:: TASK DESCRIPTION ::
Across all the records, filter for lines with the word "agent" and copy them.

:: GIVEN DATA ::

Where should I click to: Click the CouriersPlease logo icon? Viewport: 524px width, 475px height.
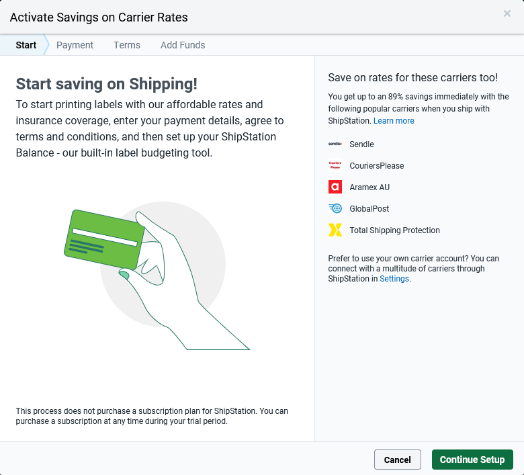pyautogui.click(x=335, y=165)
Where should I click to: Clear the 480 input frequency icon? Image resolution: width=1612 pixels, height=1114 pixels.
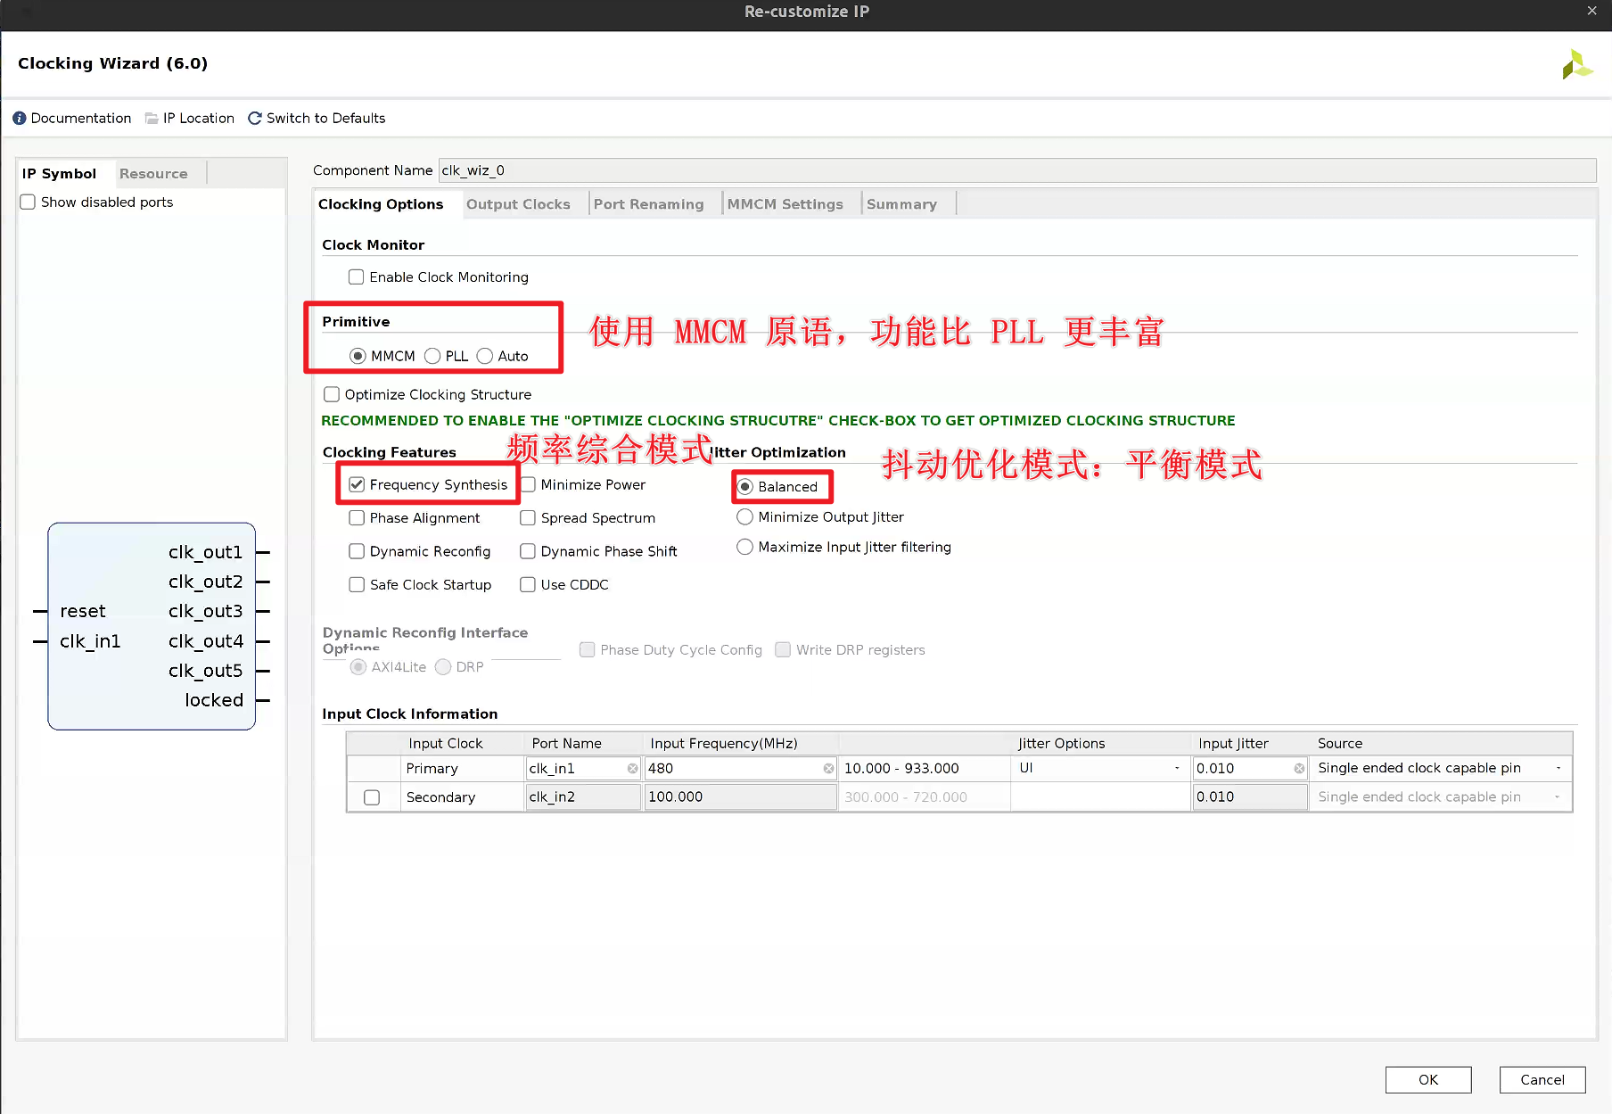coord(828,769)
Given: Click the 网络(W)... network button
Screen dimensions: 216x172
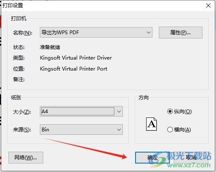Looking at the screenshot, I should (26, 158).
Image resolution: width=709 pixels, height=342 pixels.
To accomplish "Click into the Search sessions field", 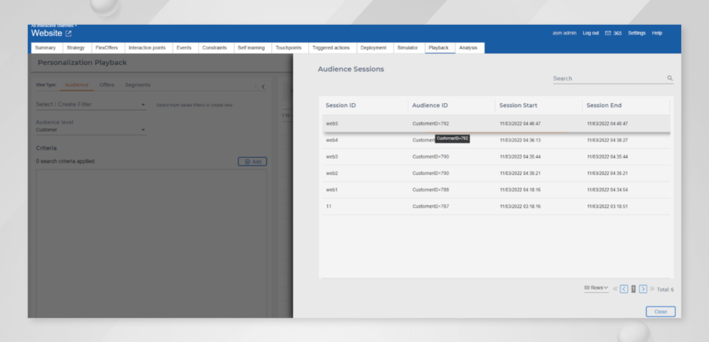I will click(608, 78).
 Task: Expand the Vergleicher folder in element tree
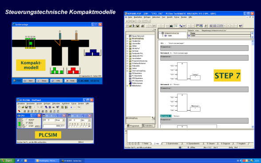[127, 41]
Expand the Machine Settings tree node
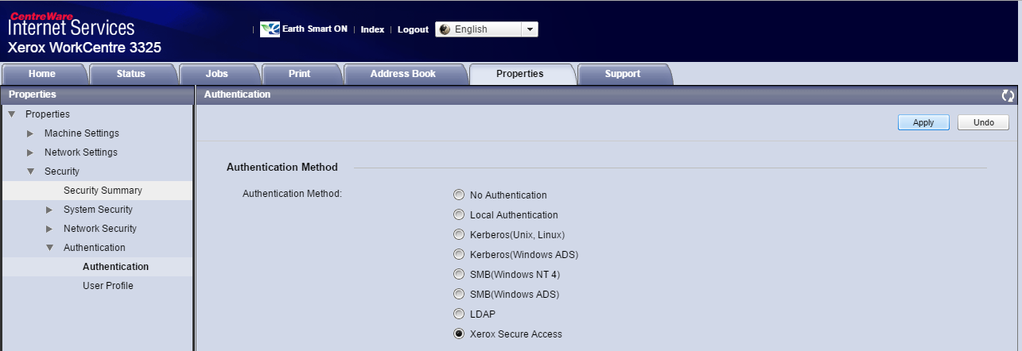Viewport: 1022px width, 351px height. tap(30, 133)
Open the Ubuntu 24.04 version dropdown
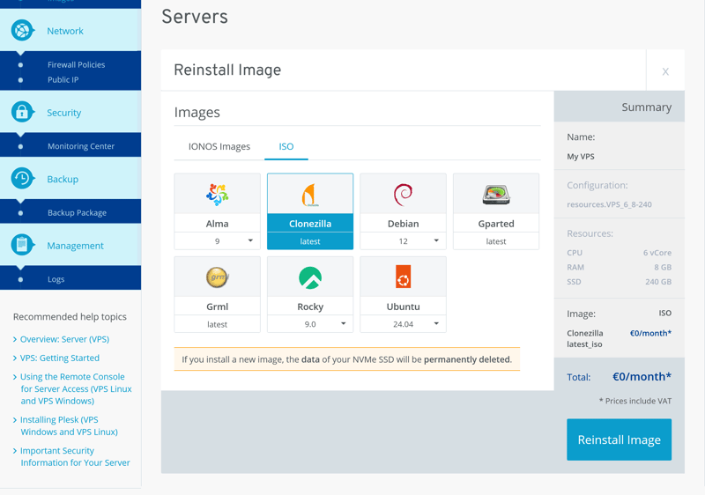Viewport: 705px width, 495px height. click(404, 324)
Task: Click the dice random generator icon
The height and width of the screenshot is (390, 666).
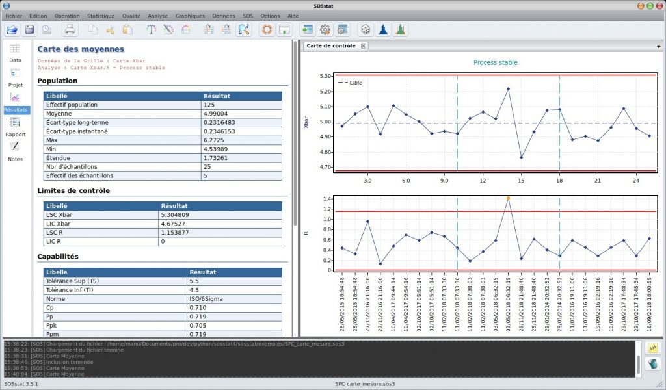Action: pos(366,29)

...

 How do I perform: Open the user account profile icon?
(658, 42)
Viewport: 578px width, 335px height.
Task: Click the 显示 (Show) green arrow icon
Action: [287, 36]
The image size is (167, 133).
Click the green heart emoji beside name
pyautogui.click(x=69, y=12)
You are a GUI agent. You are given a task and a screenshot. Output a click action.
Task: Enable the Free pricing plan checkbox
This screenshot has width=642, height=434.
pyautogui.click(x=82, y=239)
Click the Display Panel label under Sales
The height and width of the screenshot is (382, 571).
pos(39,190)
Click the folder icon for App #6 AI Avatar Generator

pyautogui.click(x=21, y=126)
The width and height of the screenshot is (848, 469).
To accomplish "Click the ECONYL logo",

==

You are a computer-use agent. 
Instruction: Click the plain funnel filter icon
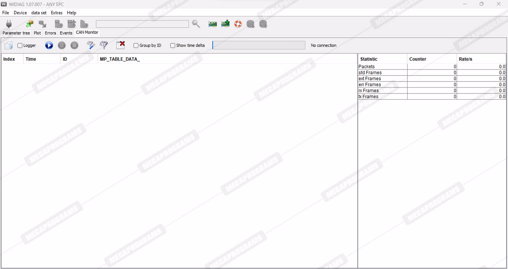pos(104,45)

:: ANSWER TO THIS EXERCISE ::
You are a GUI agent. You are given a task and a screenshot. Output a click action.
You are a computer-use agent. 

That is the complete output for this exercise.